L’ultimo bicchiere lo berrò per la stella che porto al petto. Da bambino giocavo a fare lo sceriffo, sognavo di impugnare una Volcanic e ammazzare banditi e indiani - anche se poi con il tempo capisci che con quell’arma avresti fatto una brutta fine, ma questo i bambini per fortuna non lo sanno - invece ora che mi chiamano sceriffo vorrei volentieri fare altro. Il fascino di questa stella lucente è un po’ sopravvalutato, e io la scambierei volentieri con un’incudine o un aratro.
A ripensarci bene erano proprio bei tempi quelli in cui credevo ancora nel bene e nella legge. Pistole, cavalli e piombo… ma purtroppo qui c’è solo fango, scherno e vergogna. I tempi sono cambiati, lo vedo negli occhi delle persone. In passato il bene li affascinava, in un misto di rispetto e soggezione, mentre oggi sembra quasi che il male abbia preso il sopravvento. Rapine, alcol e donne, ecco quello che cerca la gente ora. E intanto io faccio il mio dovere, anche se poco utile: “Fermati, prima che tu debba pentirtene amaramente!”. Ancora poco, ancora poco.

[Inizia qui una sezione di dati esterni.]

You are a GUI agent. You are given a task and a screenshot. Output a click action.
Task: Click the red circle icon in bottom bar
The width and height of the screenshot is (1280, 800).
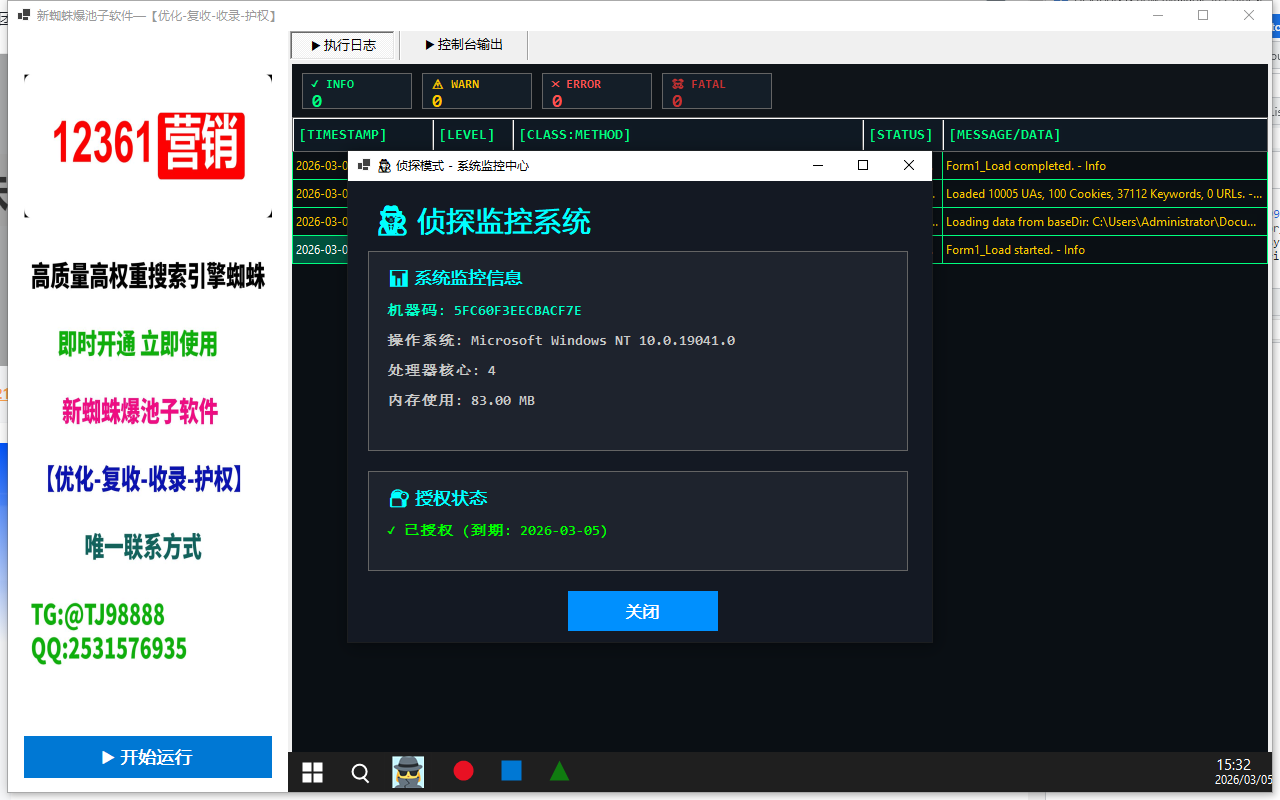[x=463, y=771]
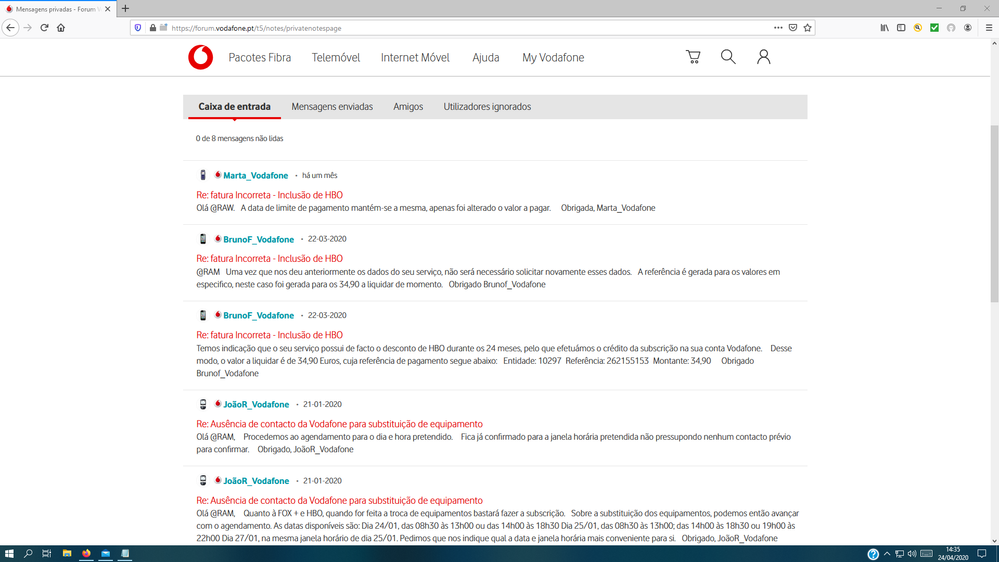Open the Utilizadores ignorados tab
The image size is (999, 562).
tap(487, 107)
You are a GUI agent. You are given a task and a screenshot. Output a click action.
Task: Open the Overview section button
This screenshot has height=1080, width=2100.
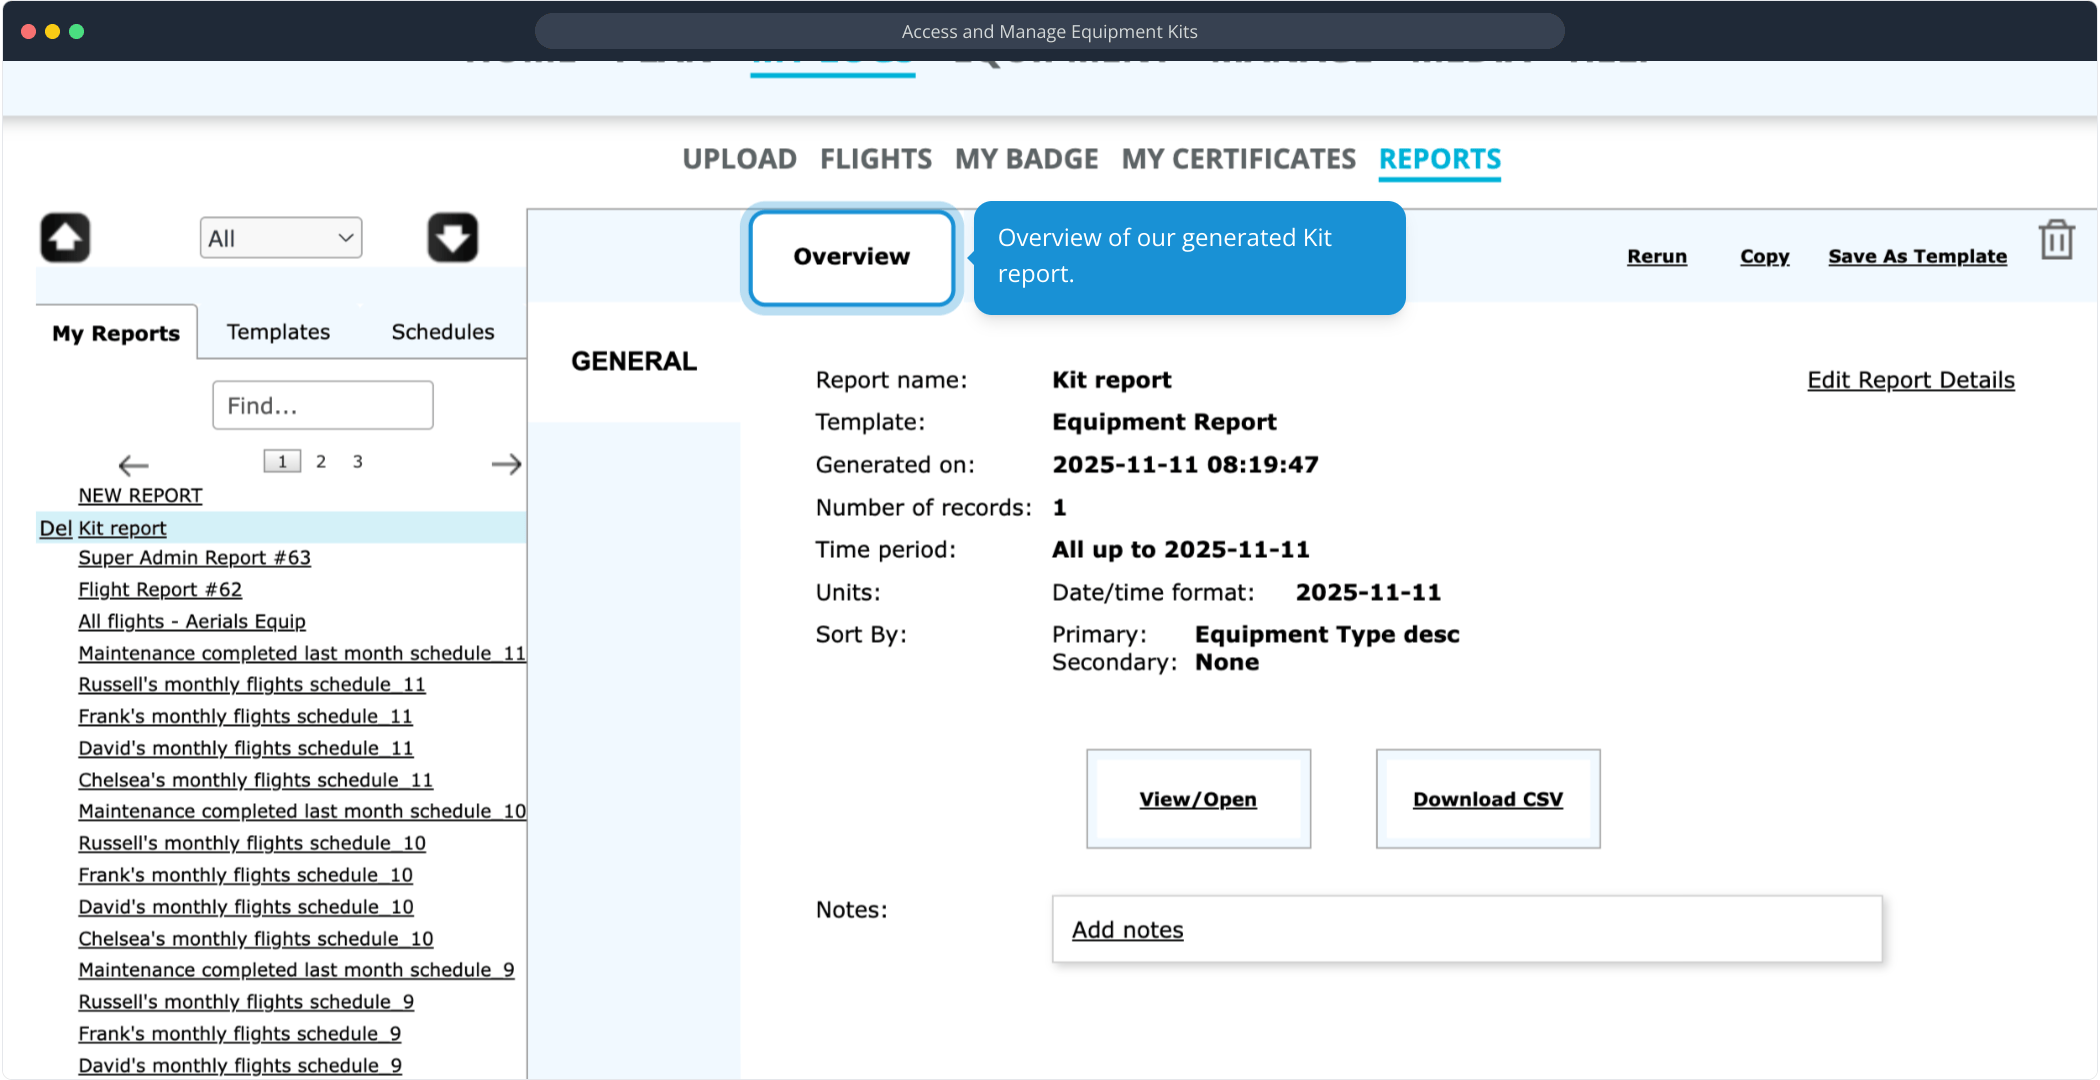pos(851,257)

Otto rintocchi. Otto rintocchi di quella maledetta campana. Finalmente potrò dire la frase che più adoro di tutte, la sola che mi fa tirare avanti dall’alba fino alla sera: “Cari bambini, vi ringraziamo di aver passato una giornata con noi e speriamo di rivedervi presto. Il parco sta chiudendo e i cancelli si trovano in quella direzione”. Dannati marmocchi, figli del demonio, un giorno o l’altro qualcuno lo seppellirò vivo in uno di quegli inutili buchi scavati dal becchino. Non li sopporto proprio. Avrei dovuto lavorare come Re in un parco a tema medievale, perchè forse oltre ad una regina avrei avuto anche qualche cortigiana, ma in mancanza di questo, dovrò accontentarmi del whisky.